|The Frankfurt-Tipp rating:
|Approx. 113 min.
Libby Day (Charlize Theron) was just a little girl when her mother Patty (Christina Hendricks) and her two sisters were brutally murdered. Libby's testimony landed her brother Ben (Tye Sheridan) in prison. The case became a media spectacle and the little girl was given the sympathy of an entire country, which translated into numerous donations that Libby was able to live off of for a long time. Now, 30 years later, interest in the case has died down. Libby's book no longer brings in any revenue, and the donations have long since run out as well. So Libby somewhat reluctantly agrees when young Lyle Wirth (Nicholas Hoult) offers her $500 to help a small community of amateur investigators reopen the case. Because Lyle's group is convinced that Ben (Corey Stoll) is innocent. And so Libby forces herself to ask the question she's successfully suppressed for 30 years: What really happened that horrific night? Might her brother really not be the culprit? But she has no idea that even after 30 years, the truth can still be extremely dangerous.
The thriller-drama Dark Places is based on the novel of the same name by bestselling author Gillian Flynn (Gone Girl). It was directed by Gilles Paquet-Brenner, who has already shown a knack for quiet yet extremely intense suspense cinema in Sarah's Key. With a great ensemble and atmospheric imagery, Paquet-Brenner spins a dense web of lies, fear and passion on two time levels that manages to reach a very high level of tension in some moments.

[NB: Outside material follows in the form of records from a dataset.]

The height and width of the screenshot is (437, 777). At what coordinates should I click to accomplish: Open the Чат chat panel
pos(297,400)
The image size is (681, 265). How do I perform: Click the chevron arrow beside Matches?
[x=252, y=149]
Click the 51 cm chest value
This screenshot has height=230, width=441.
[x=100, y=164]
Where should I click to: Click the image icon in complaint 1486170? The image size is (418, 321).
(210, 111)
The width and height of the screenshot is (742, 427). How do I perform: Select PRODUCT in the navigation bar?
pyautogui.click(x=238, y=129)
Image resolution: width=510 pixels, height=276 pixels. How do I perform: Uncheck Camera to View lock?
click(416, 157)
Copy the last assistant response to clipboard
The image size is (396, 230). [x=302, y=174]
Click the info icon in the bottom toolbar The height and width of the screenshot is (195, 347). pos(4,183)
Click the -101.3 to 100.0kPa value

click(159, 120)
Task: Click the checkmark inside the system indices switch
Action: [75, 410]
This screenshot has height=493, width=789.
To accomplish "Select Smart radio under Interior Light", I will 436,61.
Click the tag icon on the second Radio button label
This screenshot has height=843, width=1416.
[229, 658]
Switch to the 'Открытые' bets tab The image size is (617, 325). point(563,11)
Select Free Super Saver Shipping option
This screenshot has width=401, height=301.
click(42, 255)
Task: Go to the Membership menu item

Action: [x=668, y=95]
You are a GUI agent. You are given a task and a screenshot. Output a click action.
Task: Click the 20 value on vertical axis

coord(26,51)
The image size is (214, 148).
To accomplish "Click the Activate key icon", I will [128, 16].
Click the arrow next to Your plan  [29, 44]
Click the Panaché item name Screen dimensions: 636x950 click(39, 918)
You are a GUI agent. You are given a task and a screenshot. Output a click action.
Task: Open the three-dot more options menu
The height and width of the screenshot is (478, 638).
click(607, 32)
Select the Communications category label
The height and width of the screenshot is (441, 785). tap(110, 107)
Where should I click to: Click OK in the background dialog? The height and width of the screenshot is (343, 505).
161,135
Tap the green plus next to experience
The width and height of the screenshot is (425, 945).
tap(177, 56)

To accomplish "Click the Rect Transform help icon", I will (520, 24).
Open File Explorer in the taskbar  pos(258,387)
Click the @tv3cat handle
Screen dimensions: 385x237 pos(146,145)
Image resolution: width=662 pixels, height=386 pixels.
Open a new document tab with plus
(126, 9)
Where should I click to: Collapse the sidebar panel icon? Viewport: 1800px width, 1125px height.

But overall, the film suffers from telling the story a wee bit too ponderously and dwelling too long on subplots without really moving the story forward.
There's no question that the flashbacks in particular, which suggest that young Ben's love for Diondra (Chloe Grace Moretz) has led him to do the cruel thing he did, are very well acted and show in a stirring way how the boy is unwittingly drawn into a spiral of lies, Satanism and manipulation and that his motivation is actually a very responsible one. But at some point these flashbacks just seem a bit tough and tread dramaturgically on the spot, so that despite the atmospherically very dense production here and there a little bit of boredom arises.
The finale is unfortunately not intense enough to pull something out of it. On the contrary: the somewhat too careful build-up of tension seems to dissolve too easily at the end, which is already disappointing. Still, even if Dark Places isn't a great thriller-drama, in the end it's still a good one that thrives on strong actors and a stirringly bleak visual language. Paquet-Brenner has directed a gritty piece about coming to terms with the past, guilt and forgiveness that falls just short of being able to deliver what the interesting premise promises. And for that, the bottom line is a good one: worth seeing!